AIM OF THE TASK :: Repeat the material exactly from its first line to the line that includes "This screenshot has height=146, width=204.". Skip pictures.

____________

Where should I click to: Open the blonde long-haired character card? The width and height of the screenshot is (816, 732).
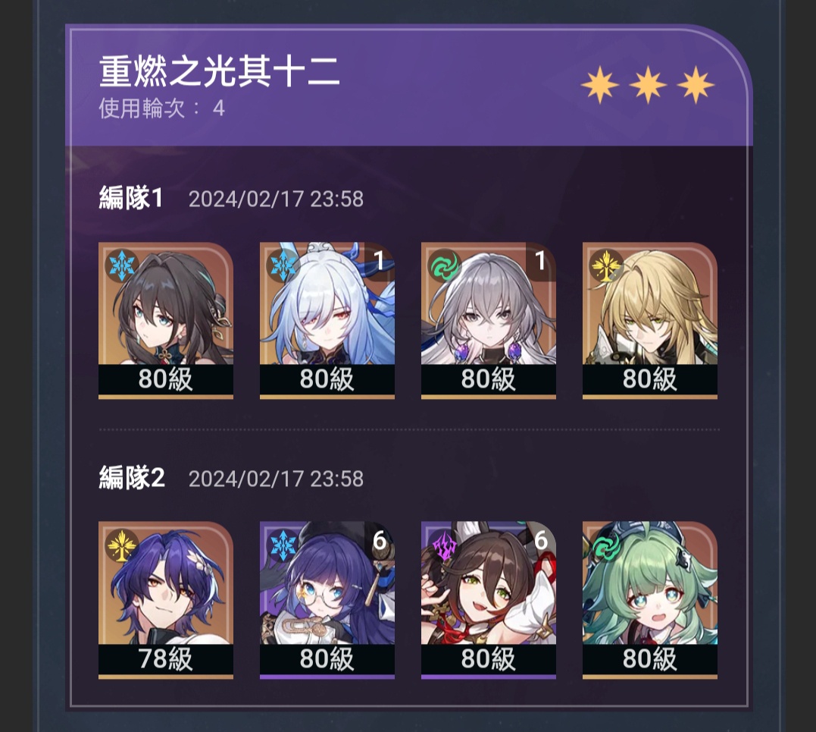650,320
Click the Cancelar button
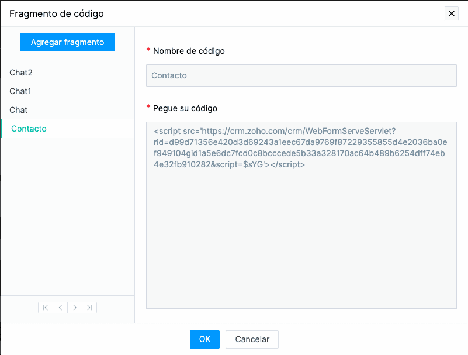The width and height of the screenshot is (468, 355). [252, 339]
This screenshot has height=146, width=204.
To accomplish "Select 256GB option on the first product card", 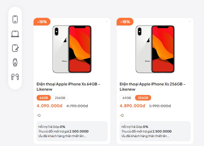I will [60, 98].
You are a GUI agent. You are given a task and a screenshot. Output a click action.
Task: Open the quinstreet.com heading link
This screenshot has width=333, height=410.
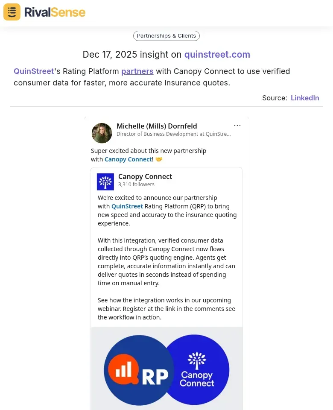click(217, 55)
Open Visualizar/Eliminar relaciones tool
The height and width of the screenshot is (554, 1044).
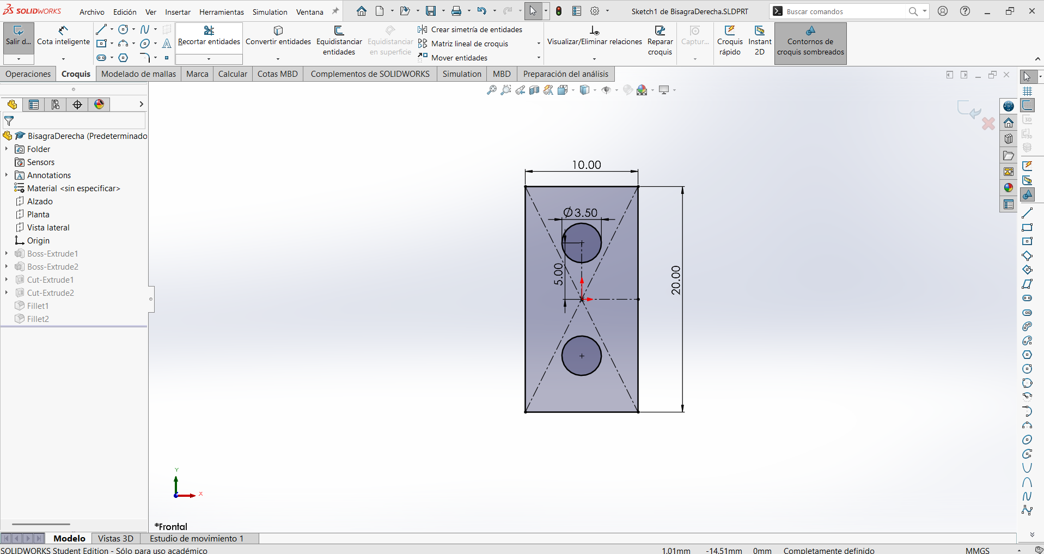tap(595, 36)
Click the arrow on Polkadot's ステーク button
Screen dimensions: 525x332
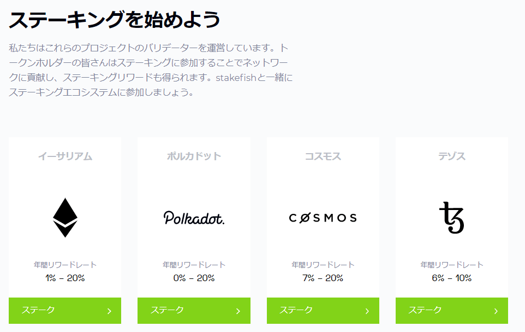(238, 311)

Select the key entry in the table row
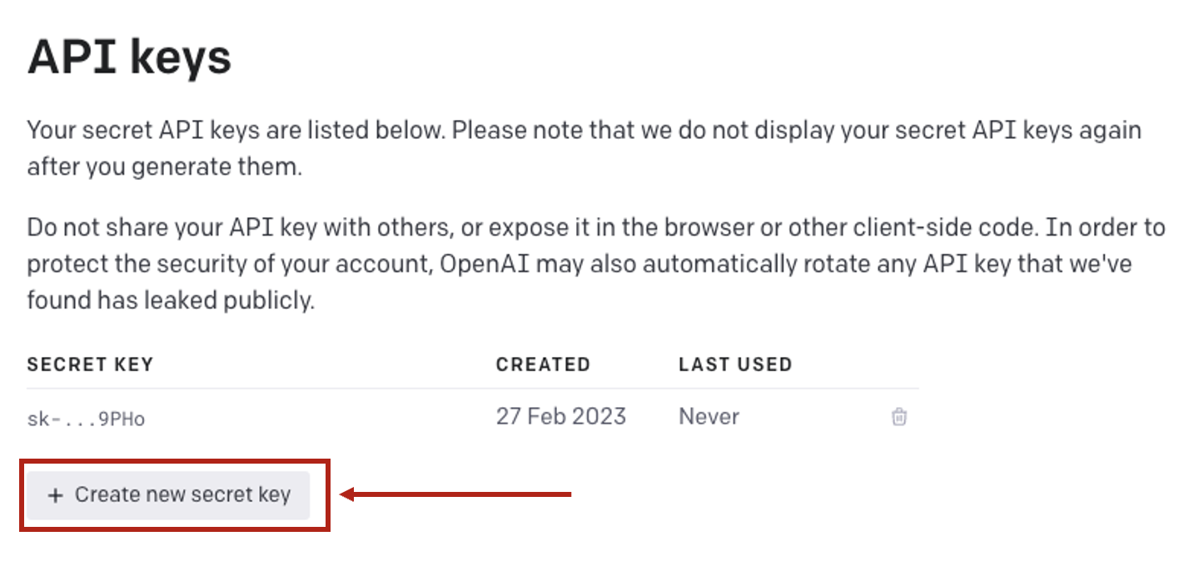(86, 419)
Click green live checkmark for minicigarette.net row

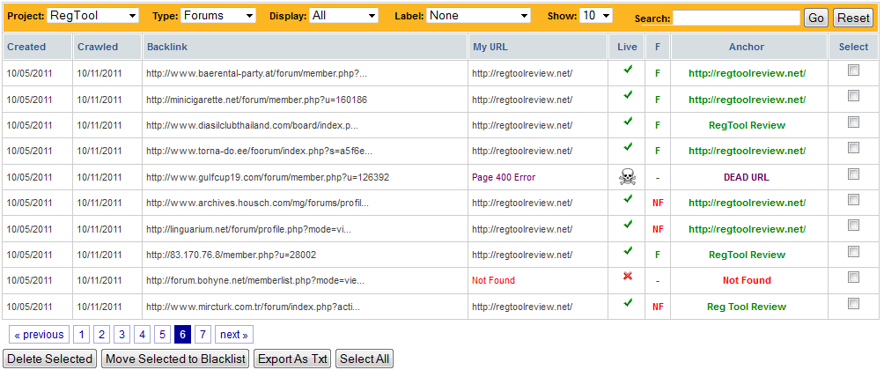tap(627, 95)
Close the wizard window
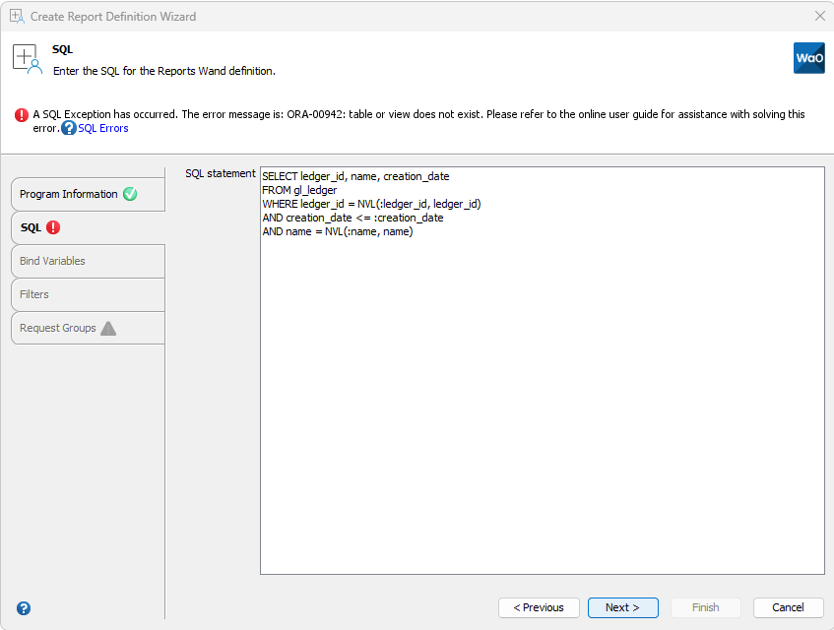Viewport: 834px width, 630px height. [818, 16]
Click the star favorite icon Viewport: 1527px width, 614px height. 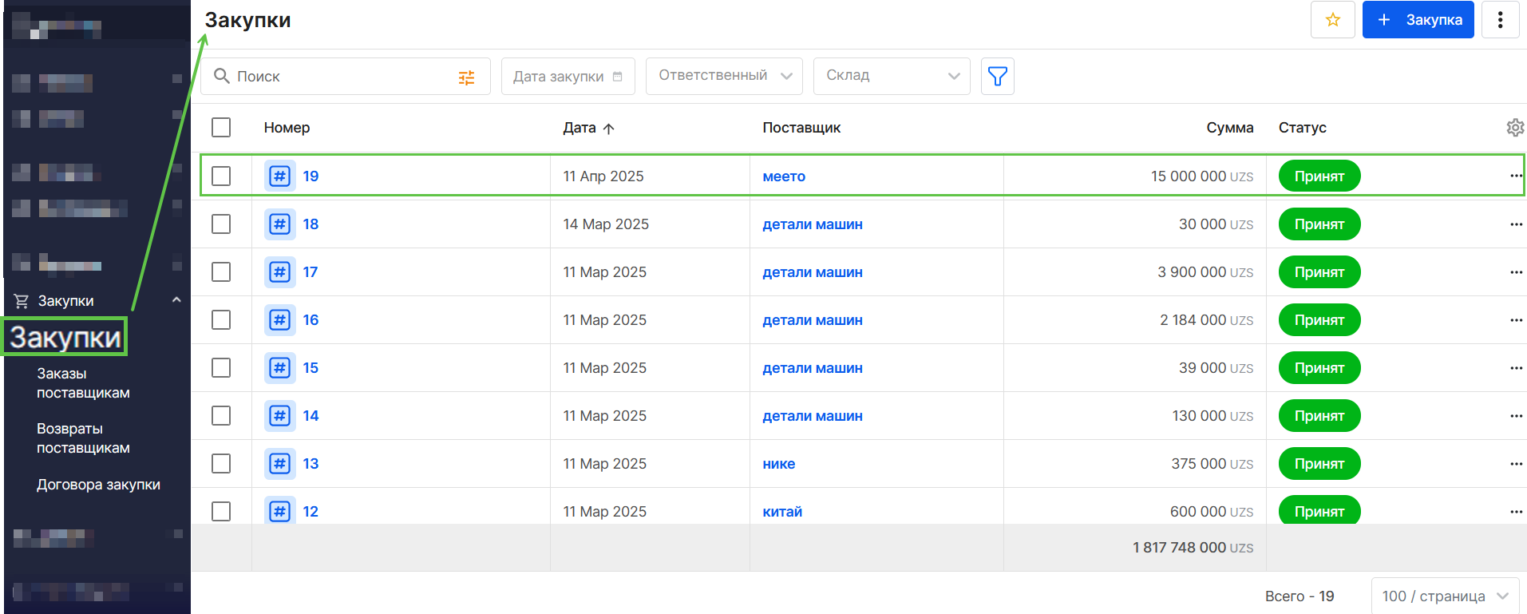point(1332,20)
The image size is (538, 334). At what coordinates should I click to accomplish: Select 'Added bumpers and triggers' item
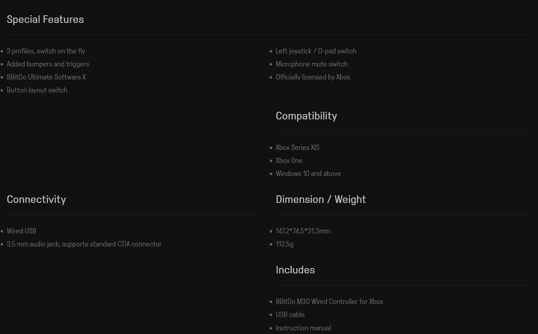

____________

RESPONSE BELOW ::
Where should I click to: Open the blonde long-haired character card? The width and height of the screenshot is (816, 732).
650,320
Click the Cancelar button
The width and height of the screenshot is (468, 355). [252, 339]
This screenshot has height=146, width=204.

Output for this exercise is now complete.